O clamor público, espontâneo, que se espalhou por várias capitais do país, contra a morte de Marielle, é um repto a que se acelere a limpeza da banda podre da polícia e que a integração dos serviços de inteligência da polícia militar, civil e Exército seja feita com mais rapidez, para impedir as ações destrutivas das milícias e dos narcotraficantes. É errado e politicamente desonesto atribuir a morte da Marielle a uma suposta onda de desrespeito aos direitos humanos que teria se avolumado depois do "golpe", o impeachment de Dilma.
Mata-se no Rio com imensa facilidade, antes e depois do "golpe" e a intervenção das Forças Armadas poderá até se revelar inócua se não for amparada em muito mais que assustar bandidos. Ela é, no entanto, mais uma tentativa de interromper uma escalada criminosa que passou dos limites há muito tempo.
Marielle não foi um alvo gratuito. Sua atuação junto às comunidades, sua denúncia da brutalidade policial e suas críticas ao violento batalhão policial de Acari chamaram a atenção e poderiam motivar averiguações "inoportunas". Ela poderia saber algo mais do que dizia e calá-la tornou-se conveniente. Uma liderança jovem e popular também não deveria ter vida tranquila ao apontar as mazelas da população pobre dos morros. Seu assassinato mostra que o poder armado paralelo dos narcotraficantes e seus cúmplices no aparelho do Estado não temem nada nem ninguém. Foi também um aviso aos políticos renovadores, idealistas, que sonham em consertar as coisas, que eles podem ter o mesmo fim que Marielle se insistirem em fustigar o império bilionário das drogas.
A infiltração do narcotráfico nos canais políticos da sociedade, por outro lado, trouxe um aumento da violência nas disputas eleitorais, tradição da República Velha que já fora quase banida nas capitais do Sul-Sudeste. O Estado do Rio é líder de assassinatos políticos no país (Valor, ontem). Entre 2000 e 2016, 79 candidatos foram mortos, 63 deles postulantes a cargo de vereador. A enorme rede de corrupção que tomou conta do Estado fluminense e do Legislativo sugere que a responsabilidade por essas mortes não é apenas de gangues da droga, mas de empresas e intermediários que têm um pé no submundo da contravenção e que não querem perder o acesso ao poder, caminho mais promissor para negócios escusos.

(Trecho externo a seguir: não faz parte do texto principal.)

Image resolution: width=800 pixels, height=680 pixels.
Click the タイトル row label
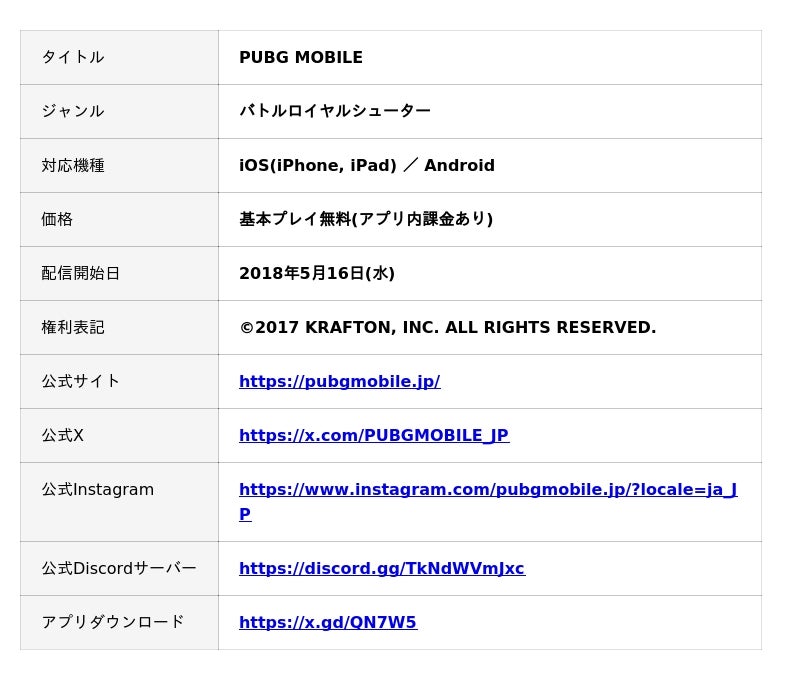pyautogui.click(x=72, y=58)
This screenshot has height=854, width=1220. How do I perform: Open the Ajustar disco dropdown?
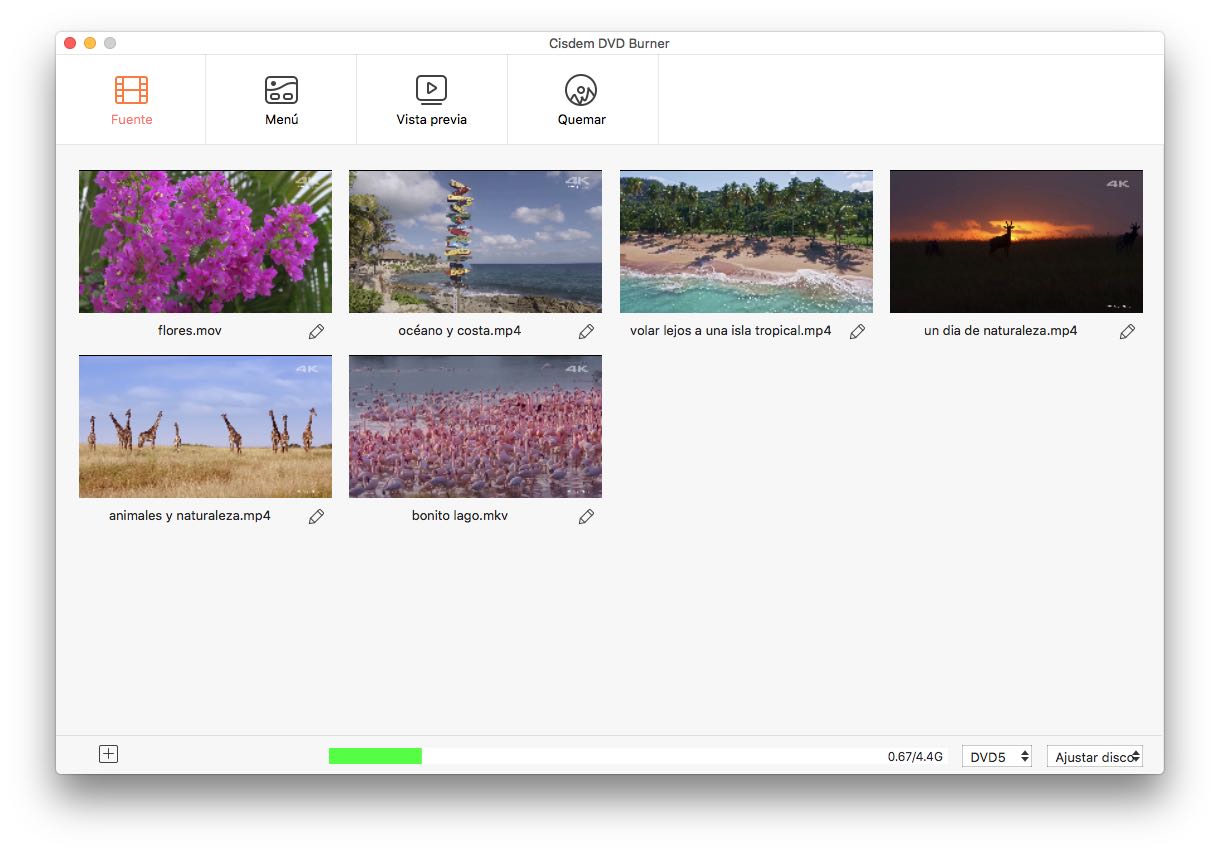point(1094,756)

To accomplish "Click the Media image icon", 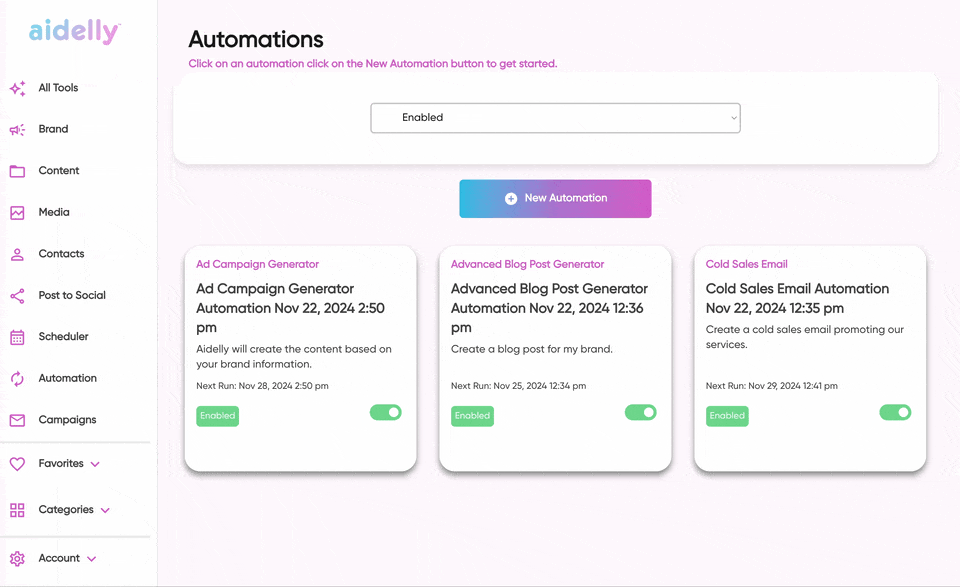I will (x=17, y=213).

Restaurar os instrumentos de controle do Estado em uma situação de degeneração avançada é uma tarefa de longo prazo. A intervenção "gerencial" do Exército, por outro lado, colide de alguma forma com a urgência de resultados que o próprio chamado às Forças Armadas parecia prometer. Interesses políticos podem tornar mais difícil o que hoje parece quase impossível e nessa categoria tanto entram os cartazes de "Fora Temer" no enterro de Marielle quanto a extemporânea cogitação do presidente Michel Temer de que a operação poderia terminar em setembro. O presidente, ao chamar a responsabilidade do Planalto para o caos fluminense, colherá os louros dos sucessos e fracassos da intervenção feita, ao que tudo indica, ao sabor do improviso.
A intervenção, se detiver mesmo provisoriamente a violência no Rio, dará o tempo necessário para que uma verdadeira política de segurança seja colocada de pé, assim como construídos os instrumentos necessários para articulações entre as três esferas de governo. Sem a articulação estreita entre União, Estados e municípios, que hoje competem entre si ou são omissos, não será possível ser vitorioso nesta luta. E esta é uma tarefa que não é do Exército, mas dos políticos. Entre eles, a vereadora Marielle fez a sua parte, com perseverança e coragem exemplares.